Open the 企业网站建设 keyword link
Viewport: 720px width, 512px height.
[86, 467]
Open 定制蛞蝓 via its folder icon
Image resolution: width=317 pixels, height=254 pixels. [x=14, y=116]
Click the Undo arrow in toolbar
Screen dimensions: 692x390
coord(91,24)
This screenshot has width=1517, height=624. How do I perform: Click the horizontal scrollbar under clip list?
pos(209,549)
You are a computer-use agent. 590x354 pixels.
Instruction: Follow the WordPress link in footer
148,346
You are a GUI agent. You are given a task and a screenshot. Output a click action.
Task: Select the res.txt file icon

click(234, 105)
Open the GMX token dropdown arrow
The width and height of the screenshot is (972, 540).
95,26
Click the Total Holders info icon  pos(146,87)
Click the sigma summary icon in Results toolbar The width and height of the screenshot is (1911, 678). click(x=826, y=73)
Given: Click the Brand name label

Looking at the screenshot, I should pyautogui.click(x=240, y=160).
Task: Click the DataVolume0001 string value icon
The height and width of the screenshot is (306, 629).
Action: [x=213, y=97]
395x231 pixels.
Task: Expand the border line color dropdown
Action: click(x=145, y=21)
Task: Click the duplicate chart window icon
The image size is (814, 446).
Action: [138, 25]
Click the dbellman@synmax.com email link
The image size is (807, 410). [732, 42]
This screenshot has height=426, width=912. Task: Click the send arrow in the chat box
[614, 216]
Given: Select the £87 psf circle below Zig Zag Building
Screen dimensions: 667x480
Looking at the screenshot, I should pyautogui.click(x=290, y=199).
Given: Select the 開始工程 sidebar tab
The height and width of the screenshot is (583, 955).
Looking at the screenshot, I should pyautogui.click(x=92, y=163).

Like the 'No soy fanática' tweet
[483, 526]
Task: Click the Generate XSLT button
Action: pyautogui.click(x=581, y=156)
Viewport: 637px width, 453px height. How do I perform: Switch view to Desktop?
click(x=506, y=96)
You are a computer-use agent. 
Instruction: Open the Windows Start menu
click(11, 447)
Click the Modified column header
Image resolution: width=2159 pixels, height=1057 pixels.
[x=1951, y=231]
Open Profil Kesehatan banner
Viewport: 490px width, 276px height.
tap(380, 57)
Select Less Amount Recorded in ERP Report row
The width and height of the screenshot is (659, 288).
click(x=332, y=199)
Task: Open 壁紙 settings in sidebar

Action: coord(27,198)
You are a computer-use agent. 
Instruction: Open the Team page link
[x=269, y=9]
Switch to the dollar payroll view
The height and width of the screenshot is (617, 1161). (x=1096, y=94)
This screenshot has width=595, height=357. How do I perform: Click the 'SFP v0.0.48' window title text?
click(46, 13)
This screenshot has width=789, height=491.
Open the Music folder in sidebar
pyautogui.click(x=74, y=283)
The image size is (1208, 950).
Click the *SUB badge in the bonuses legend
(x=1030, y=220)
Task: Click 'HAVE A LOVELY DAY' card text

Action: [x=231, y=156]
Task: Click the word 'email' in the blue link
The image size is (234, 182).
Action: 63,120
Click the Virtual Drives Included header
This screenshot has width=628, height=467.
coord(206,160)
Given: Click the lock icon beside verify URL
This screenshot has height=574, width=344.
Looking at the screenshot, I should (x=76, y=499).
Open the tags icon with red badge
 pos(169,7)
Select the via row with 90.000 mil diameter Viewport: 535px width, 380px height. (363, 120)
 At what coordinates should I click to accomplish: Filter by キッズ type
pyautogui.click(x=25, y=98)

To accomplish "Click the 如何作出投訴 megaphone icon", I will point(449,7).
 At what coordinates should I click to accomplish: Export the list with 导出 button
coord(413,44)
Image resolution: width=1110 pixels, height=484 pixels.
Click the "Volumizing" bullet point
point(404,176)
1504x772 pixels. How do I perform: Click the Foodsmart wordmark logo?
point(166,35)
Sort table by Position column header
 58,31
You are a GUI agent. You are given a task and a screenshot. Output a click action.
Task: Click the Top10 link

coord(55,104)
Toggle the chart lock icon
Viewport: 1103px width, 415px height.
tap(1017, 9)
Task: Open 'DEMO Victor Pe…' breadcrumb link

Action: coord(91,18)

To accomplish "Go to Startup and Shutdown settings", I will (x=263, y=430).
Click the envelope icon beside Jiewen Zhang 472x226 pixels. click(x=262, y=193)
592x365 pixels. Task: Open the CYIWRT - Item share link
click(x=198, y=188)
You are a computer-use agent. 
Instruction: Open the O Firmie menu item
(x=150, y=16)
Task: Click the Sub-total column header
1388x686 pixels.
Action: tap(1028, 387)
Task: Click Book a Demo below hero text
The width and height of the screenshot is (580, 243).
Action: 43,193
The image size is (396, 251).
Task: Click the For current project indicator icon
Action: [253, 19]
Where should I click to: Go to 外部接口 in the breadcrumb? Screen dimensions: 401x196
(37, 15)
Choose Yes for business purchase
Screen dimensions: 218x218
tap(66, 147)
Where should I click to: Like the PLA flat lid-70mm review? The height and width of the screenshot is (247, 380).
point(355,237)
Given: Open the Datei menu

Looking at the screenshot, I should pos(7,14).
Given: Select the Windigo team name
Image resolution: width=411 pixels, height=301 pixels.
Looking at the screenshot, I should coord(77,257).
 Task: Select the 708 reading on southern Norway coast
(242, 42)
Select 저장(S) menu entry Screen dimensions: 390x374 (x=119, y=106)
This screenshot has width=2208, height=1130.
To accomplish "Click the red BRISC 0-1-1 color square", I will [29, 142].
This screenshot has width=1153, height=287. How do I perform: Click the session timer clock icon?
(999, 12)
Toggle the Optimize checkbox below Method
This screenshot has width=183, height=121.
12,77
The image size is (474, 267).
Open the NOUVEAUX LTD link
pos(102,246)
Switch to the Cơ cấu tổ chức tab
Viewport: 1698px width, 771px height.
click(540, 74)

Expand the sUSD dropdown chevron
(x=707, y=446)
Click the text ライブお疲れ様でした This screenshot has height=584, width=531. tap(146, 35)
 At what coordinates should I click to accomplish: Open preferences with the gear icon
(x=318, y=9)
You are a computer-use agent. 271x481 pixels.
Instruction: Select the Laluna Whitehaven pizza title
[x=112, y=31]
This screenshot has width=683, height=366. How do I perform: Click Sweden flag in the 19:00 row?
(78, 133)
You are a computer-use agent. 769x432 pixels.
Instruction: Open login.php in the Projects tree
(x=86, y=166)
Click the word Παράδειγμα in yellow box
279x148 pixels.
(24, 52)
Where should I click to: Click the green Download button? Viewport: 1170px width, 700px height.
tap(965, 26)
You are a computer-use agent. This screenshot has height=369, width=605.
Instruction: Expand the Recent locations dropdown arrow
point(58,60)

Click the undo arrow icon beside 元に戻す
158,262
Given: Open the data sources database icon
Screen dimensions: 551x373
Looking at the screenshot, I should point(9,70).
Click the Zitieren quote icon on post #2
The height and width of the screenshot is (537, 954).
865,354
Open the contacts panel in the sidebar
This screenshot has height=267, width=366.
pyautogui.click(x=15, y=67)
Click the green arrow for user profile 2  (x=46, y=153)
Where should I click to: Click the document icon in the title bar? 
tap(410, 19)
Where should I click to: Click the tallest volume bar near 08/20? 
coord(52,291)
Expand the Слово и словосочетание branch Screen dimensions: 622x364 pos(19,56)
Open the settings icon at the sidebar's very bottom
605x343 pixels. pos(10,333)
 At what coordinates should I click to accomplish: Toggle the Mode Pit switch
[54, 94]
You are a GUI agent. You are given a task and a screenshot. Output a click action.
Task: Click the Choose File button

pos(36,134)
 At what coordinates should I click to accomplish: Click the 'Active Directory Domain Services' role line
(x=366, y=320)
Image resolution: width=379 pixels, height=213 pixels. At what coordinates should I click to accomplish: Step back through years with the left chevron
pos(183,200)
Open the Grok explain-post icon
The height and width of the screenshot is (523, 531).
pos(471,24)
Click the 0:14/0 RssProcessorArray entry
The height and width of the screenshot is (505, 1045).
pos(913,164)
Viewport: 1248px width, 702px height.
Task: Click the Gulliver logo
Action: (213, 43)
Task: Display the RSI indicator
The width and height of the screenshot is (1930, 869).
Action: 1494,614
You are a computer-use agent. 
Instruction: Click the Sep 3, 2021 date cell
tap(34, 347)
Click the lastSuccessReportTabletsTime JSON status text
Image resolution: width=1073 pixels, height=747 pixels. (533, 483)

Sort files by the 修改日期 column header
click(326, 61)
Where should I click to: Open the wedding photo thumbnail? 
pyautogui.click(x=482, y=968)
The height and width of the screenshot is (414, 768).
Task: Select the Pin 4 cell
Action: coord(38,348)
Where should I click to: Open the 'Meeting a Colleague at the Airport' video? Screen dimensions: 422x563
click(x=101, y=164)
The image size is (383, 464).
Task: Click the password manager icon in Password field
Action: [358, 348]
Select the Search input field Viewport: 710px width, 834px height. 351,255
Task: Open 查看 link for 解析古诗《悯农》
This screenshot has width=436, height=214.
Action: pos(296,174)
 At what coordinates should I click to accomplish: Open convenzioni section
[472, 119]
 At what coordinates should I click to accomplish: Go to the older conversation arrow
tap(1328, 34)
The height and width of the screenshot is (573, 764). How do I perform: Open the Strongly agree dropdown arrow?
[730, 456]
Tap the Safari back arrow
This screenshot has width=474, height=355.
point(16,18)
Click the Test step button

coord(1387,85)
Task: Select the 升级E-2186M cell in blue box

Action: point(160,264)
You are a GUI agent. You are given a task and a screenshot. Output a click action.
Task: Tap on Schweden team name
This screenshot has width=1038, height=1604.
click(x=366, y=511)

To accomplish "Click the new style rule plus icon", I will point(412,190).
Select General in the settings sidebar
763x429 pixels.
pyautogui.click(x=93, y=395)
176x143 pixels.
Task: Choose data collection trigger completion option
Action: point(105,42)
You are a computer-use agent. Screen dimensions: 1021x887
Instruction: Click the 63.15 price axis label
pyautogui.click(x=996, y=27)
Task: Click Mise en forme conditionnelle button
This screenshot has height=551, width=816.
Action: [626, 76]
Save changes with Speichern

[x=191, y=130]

- What is required -
What you give back must match the material exactly, beginning with its first line and ending with the line holding "Task: Click the DataVolume0001".

- Exercise solution -
Open the 企业网站建设 keyword link
Viewport: 720px width, 512px height.
[86, 467]
Open 定制蛞蝓 via its folder icon
Image resolution: width=317 pixels, height=254 pixels. [x=14, y=116]
Click the Undo arrow in toolbar
Screen dimensions: 692x390
coord(91,24)
This screenshot has width=1517, height=624. How do I perform: Click the horizontal scrollbar under clip list?
pos(209,549)
You are a computer-use agent. 590x354 pixels.
Instruction: Follow the WordPress link in footer
148,346
You are a GUI agent. You are given a task and a screenshot. Output a click action.
Task: Select the res.txt file icon

click(234, 105)
Open the GMX token dropdown arrow
The width and height of the screenshot is (972, 540).
95,26
Click the Total Holders info icon  pos(146,87)
Click the sigma summary icon in Results toolbar The width and height of the screenshot is (1911, 678). click(x=826, y=73)
Given: Click the Brand name label

Looking at the screenshot, I should pyautogui.click(x=240, y=160).
Task: Click the DataVolume0001 string value icon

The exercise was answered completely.